■ WHAT YOU HAVE TO DO
The line with "Where should I click to: Click Start" starts the range, and the last line of the listing ends it. Retype that range exactly, without pictures.

■ PROVIDED RECORDS
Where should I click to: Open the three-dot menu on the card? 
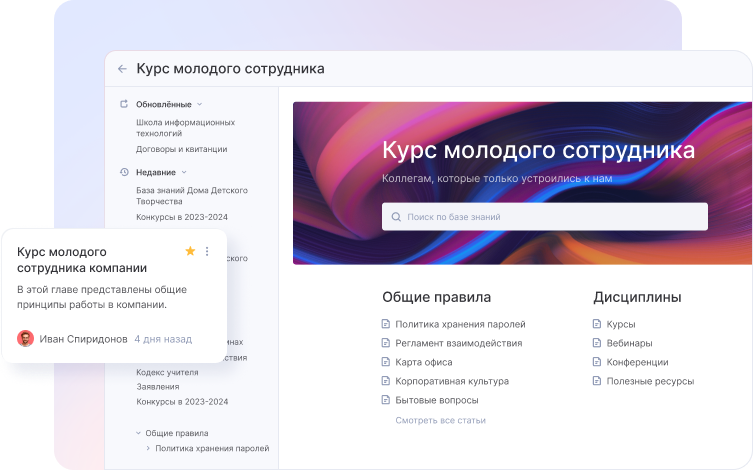[207, 251]
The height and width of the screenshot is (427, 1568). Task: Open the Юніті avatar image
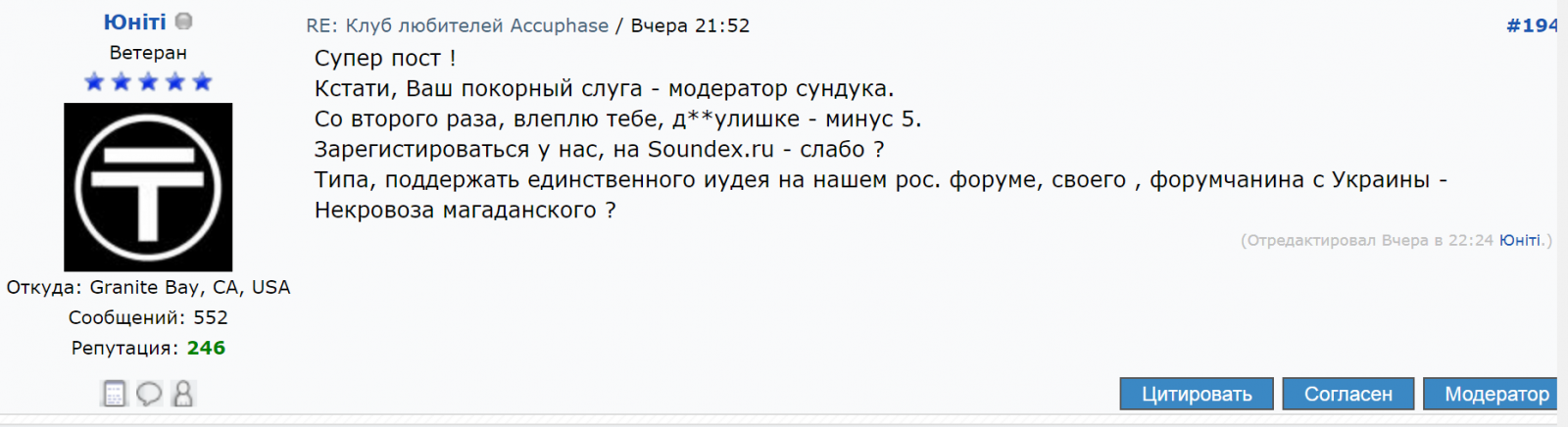[148, 187]
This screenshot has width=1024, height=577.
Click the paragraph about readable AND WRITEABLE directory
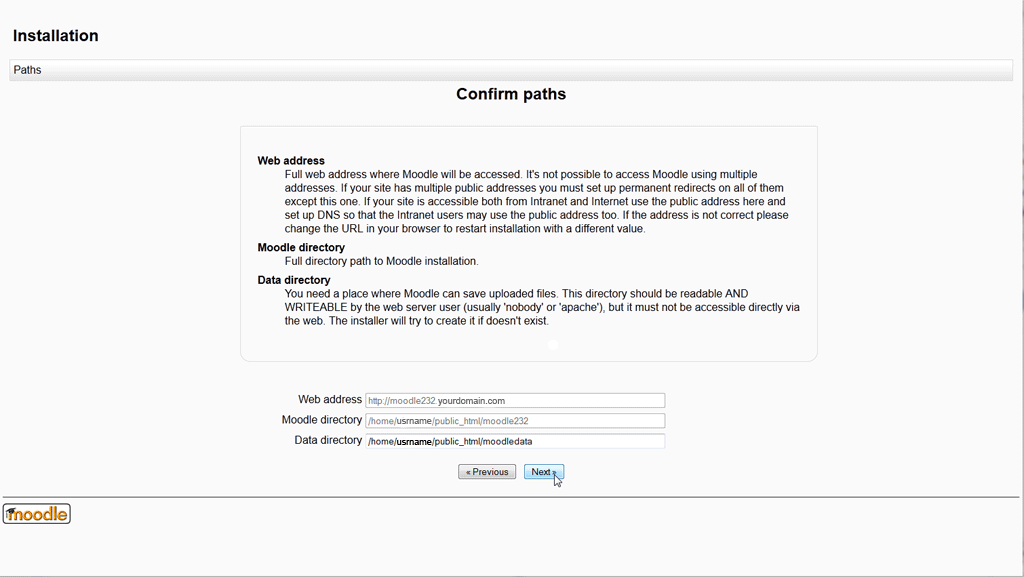pos(540,307)
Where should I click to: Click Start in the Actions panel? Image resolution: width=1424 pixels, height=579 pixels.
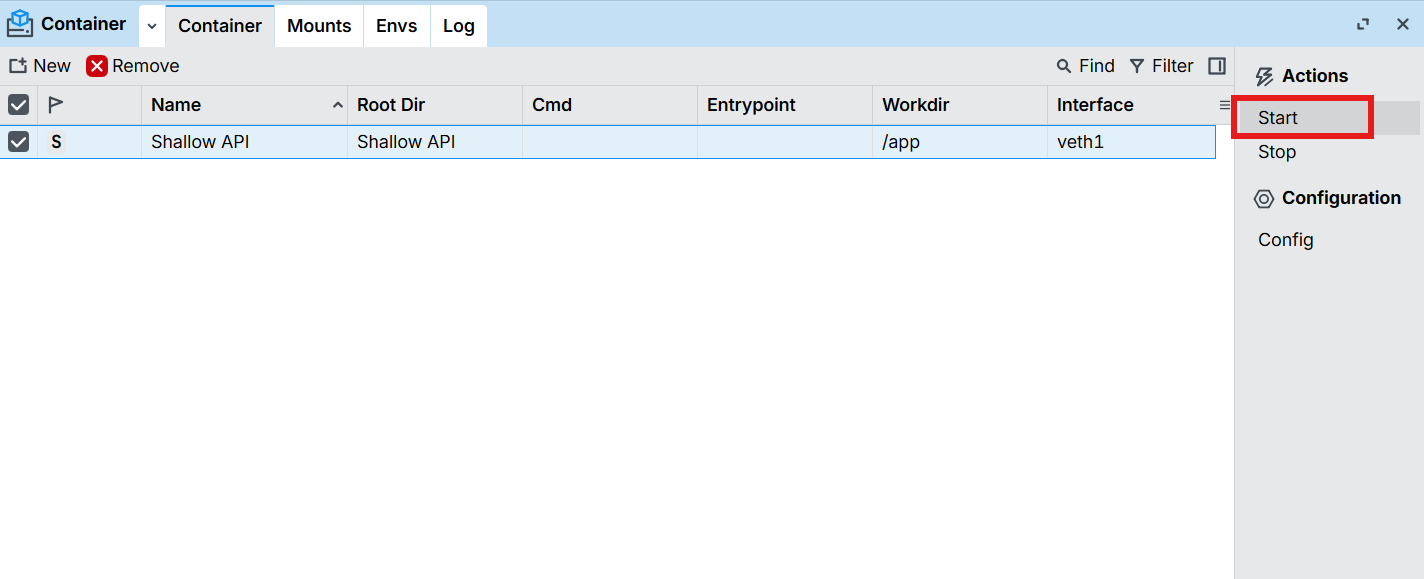(1278, 118)
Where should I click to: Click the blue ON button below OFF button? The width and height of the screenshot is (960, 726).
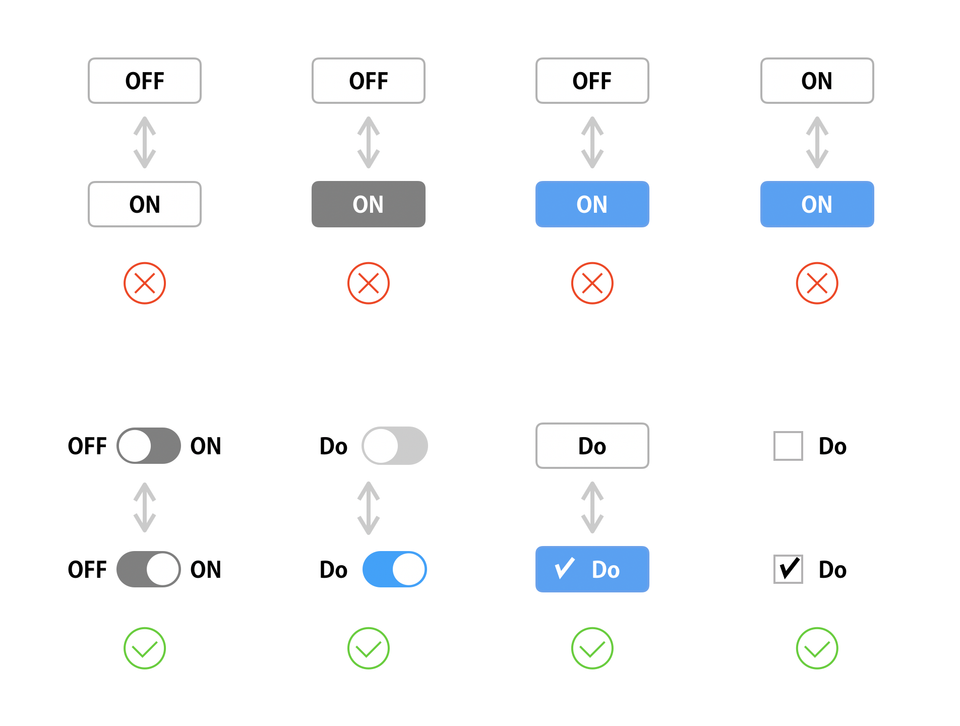[592, 204]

■ SOLUTION TO THIS TASK
Where should I click to: Click Start in the Actions panel? Image resolution: width=1424 pixels, height=579 pixels.
(1278, 118)
Where should I click to: Click the blue ON button below OFF button? The width and height of the screenshot is (960, 726).
[592, 204]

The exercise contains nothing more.